[rq1]

What core type theory is C3 actually built on?

The blog claims that @pool "solves memory lifetimes with scopes" yet it looks like a classic region/arena allocator that frees everything at the end of a lexical block… a technique that’s been around for decades.

Where do affine or linear guarantees come in?

From the examples I don’t see any restrictions on aliasing or on moving data between pools, so how are use‑after‑free bugs prevented once a pointer escapes its region?

And the line about having "solved memory management" for total functions::: bravo indeed…

Could you show a non‑trivial case where @pool eliminates a leak that an ordinary arena allocator wouldn’t?

Could you show a non‑trivial case, say, a multithreaded game loop where entities span multiple frames, or a high‑throughput server that streams chunked responses, where @pool prevents leaks that a plain arena allocator would not?

[sirwhinesalot]

It is unfortunate that the title mentions borrow checking which doesn't actually have anything to do with the idea presented. "Forget RAII" would have made more sense.

This doesn't actually do any compile-time checks (it could, but it doesn't). It will do runtime checks on supported platforms by using page protection features eventually, but that's not really the goal.

The goal is actually extremely simple: make working with temporary data very easy, which is where most memory management messes happen in C.

The main difference between this and a typical arena allocator is the clearly scoped nature of it in the language. Temporary data that is local to the function is allocated in a new @pool scope. Temporary data that is returned to the caller is allocated in the parent @pool scope.

Personally I don't like the precise way this works too much because the decision of whether returned data is temporary or not should be the responsibility of the caller, not the callee. I'm guessing it is possible to set the temp allocator to point to the global allocator to work around this, but the callee will still be grabbing the parent "temp" scope which is just wrong to me.

[Sesse__]

> "Forget RAII" would have made more sense.

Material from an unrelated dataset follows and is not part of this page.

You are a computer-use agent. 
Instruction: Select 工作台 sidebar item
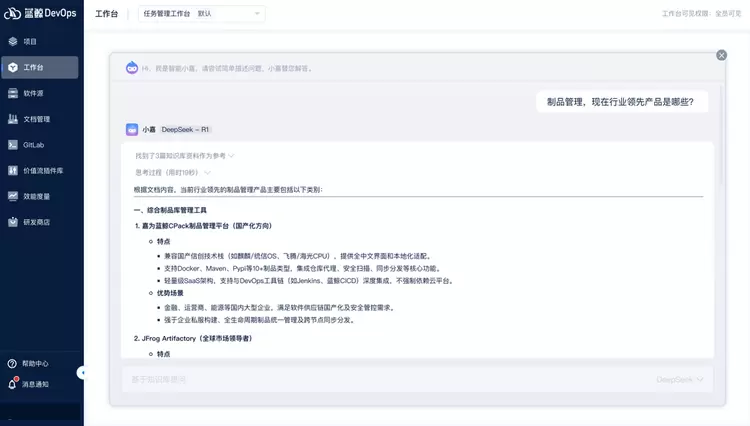pyautogui.click(x=33, y=68)
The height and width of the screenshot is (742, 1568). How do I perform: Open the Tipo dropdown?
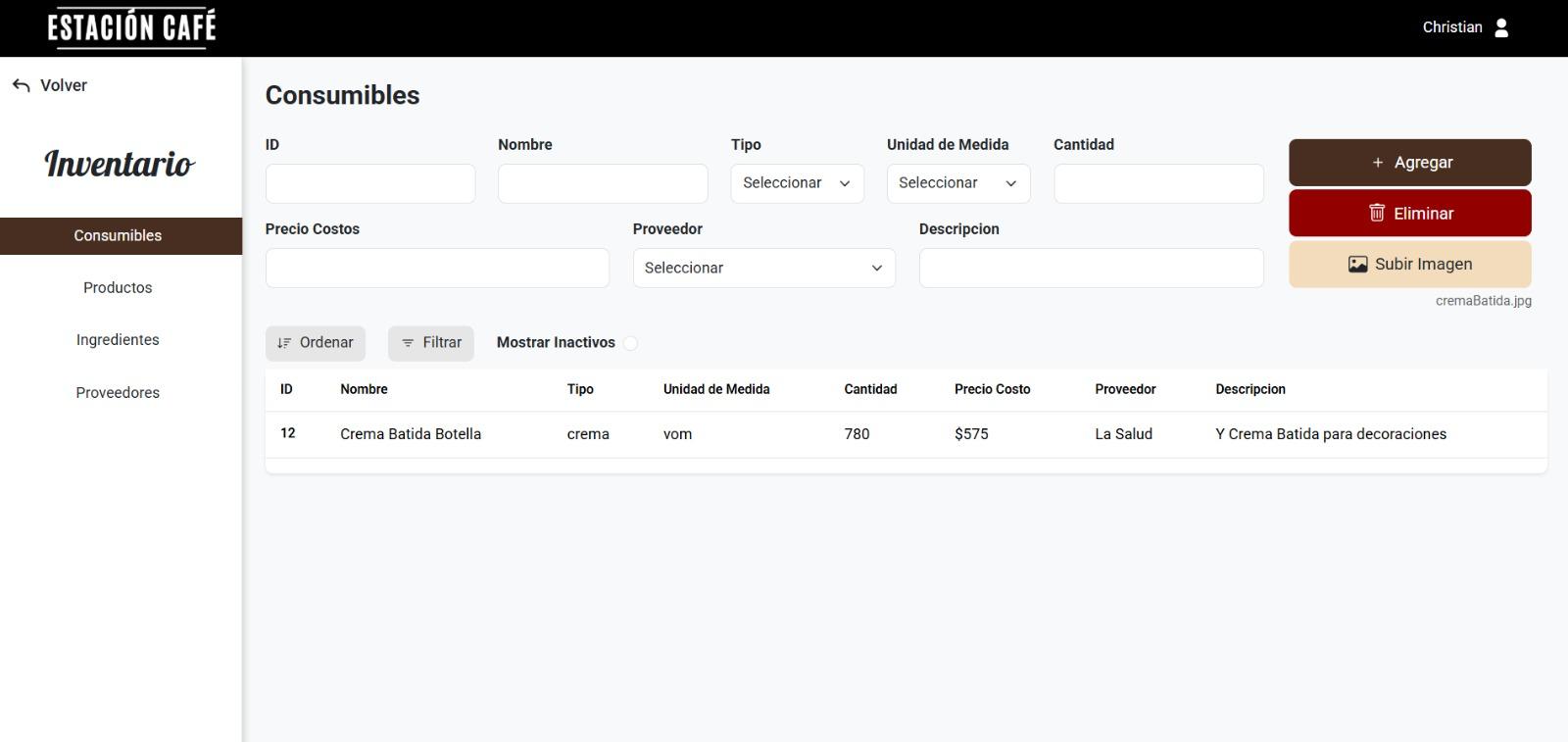[797, 183]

For memory only, which is one of the simplest kinds of resource. What about file descriptors? Graphics objects? Locks? RAII can keep track of all of those. (So does refcounting, too, but tracing GC usually not.)

[sirwhinesalot]

You deal with those the same way you deal with them in any language without RAII, some sort of try-with-resource block or defer.

Not making a value judgment if that is better or worse than RAII, just pointing out that resources of different kinds don't have to be handled by the same mechanism. This blog post is about memory management in C3. Other resource management is already handled by defer.

[Sesse__]

Why would you treat the two differently, though? What benefit does it bring? (defer is such an ugly, manual solution in general; it becomes very cumbersome once you may want to give control of the resource to anyone else.)

[sirwhinesalot]

Well, the answer is obvious in garbage collected languages: because a GC excels at managing memory but sucks at managing other resources.

Here, the answer is that ownership semantics are disliked by the language designer (doesn't fit the design goals), so they're not in the language.

[pjmlp]

Not really obvious, given that there are garbage collected languages with RAII, like D, to quote one example.

And even stuff like try/using/with can be made RAII alike, via static analysis, which defer like approaches usually can't, because it can be any expression type, unlike those other approaches that rely on specific interfaces/magic methods being present, thus can be tracked via the type system.

So it can be turned into a compiler error if such tagged type doesn't escape lexical scope without calling the respective try/using/with on the variable declaration.